Ridurre le emissioni fino al 9,5% e migliorare l’efficienza idrica di oltre il 21% nei processi dell’industria alimentare, anche attraverso l’utilizzo di sistemi di intelligenza artificiale.
Sono alcuni dei risultati del progetto europeo CLARUS, coordinato dal Dipartimento di Ingegneria Gestionale del Politecnico di Milano e finanziato dal programma Horizon Europe.

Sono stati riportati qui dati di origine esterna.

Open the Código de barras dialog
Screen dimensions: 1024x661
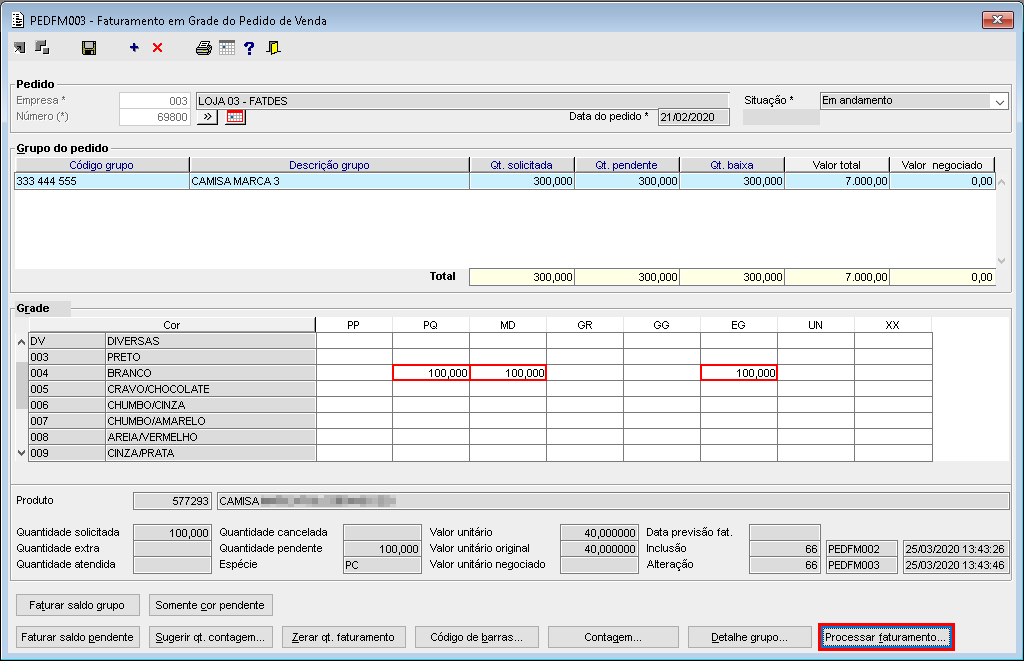point(477,637)
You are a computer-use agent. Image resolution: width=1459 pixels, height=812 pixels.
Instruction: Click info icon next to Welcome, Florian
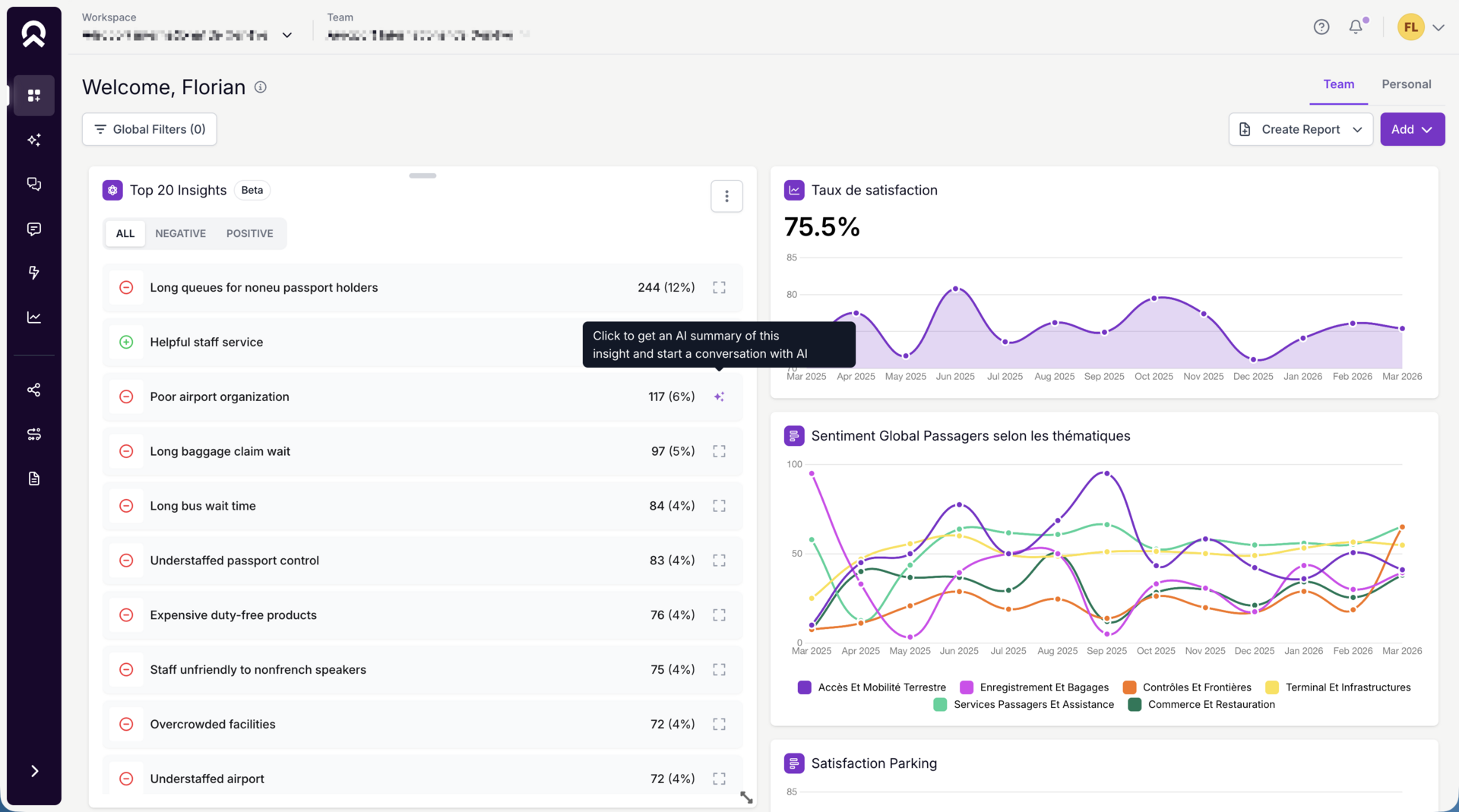coord(260,87)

Il progetto, guidato da Roberto Rocca e Gabriella Monteleone, ha sviluppato una piattaforma digitale in grado di monitorare e ottimizzare l’utilizzo di risorse lungo la filiera alimentare, integrando modelli di intelligenza artificiale, strumenti di valutazione della sostenibilità basati sul Green Deal Index (GDI) e un’infrastruttura per la condivisione sicura dei dati tra imprese e centri di ricerca. Il Green Deal Index consente alle aziende di misurare le proprie performance ambientali attraverso un insieme di indicatori di sostenibilità allineati alle priorità dello European Green Deal, consentendo alle organizzazioni di monitorare i miglioramenti nel tempo e individuare aree da ottimizzare.
Le soluzioni sviluppate sono state testate in contesti industriali reali. Presso l’azienda Ardo, attiva nella trasformazione primaria degli alimenti, l’ottimizzazione dei sistemi di refrigerazione e il monitoraggio dei processi hanno contribuito a miglioramenti misurabili negli indicatori di sostenibilità utilizzati nella GDI, inclusi una riduzione delle emissioni equivalenti di CO₂ fino al 9,5% e a un miglioramento dell’efficienza idrica del 21,6%. Nel caso dell’azienda finlandese Honkajoki, specializzata nella valorizzazione dei sottoprodotti alimentari, l’uso di modelli di intelligenza artificiale ha contribuito all’ottenimento di miglioramenti nella logistica e nell’efficienza di processo, consentendo di ottenere una riduzione dell’8,3% del tempo di trasporto di materie e migliorando l’efficienza energetica.
«L’industria alimentare è uno dei settori più intensivi nell’uso di risorse e allo stesso tempo uno dei più complessi da trasformare», spiega Marco Taisch, docente del Dipartimento di Ingegneria Gestionale del Politecnico di Milano. «Con CLARUS abbiamo dimostrato che l’integrazione tra dati industriali, strumenti di intelligenza artificiale e modelli di valutazione della sostenibilità può aiutare le aziende a prendere decisioni più informate, riducendo consumi, emissioni e sprechi lungo la filiera produttiva».
«Uno degli aspetti centrali del progetto è la capacità di trasformare grandi quantità di dati industriali in strumenti utili per la gestione operativa e strategica delle imprese», aggiungono Roberto Rocca e Gabriella Monteleone, ricercatori del Dipartimento di Ingegneria Gestionale del Politecnico di Milano. «Attraverso l’integrazione tra data space, modelli di intelligenza artificiale e indicatori di sostenibilità, CLARUS consente di monitorare e migliorare in modo continuo le prestazioni ambientali dei processi produttivi».
Grazie a un’architettura modulare e all’utilizzo di standard aperti, le soluzioni sviluppate possono essere replicate anche in altri contesti industriali ad alta intensità di risorse, contribuendo alla transizione digitale e verde della manifattura europea.
Partner del progetto: Tampereen Korkeakoulusäätiö SR (Tampere University); Universitat Politècnica de València; Engineering – Ingegneria Informatica S.p.A.; IKERLAN S. Coop; Know-Center GmbH – Research Center for Data-Driven Business & Big Data Analytics; Expert.ai Lux S.A.R.L; Honkajoki Oy; Ardo Benimodo SL.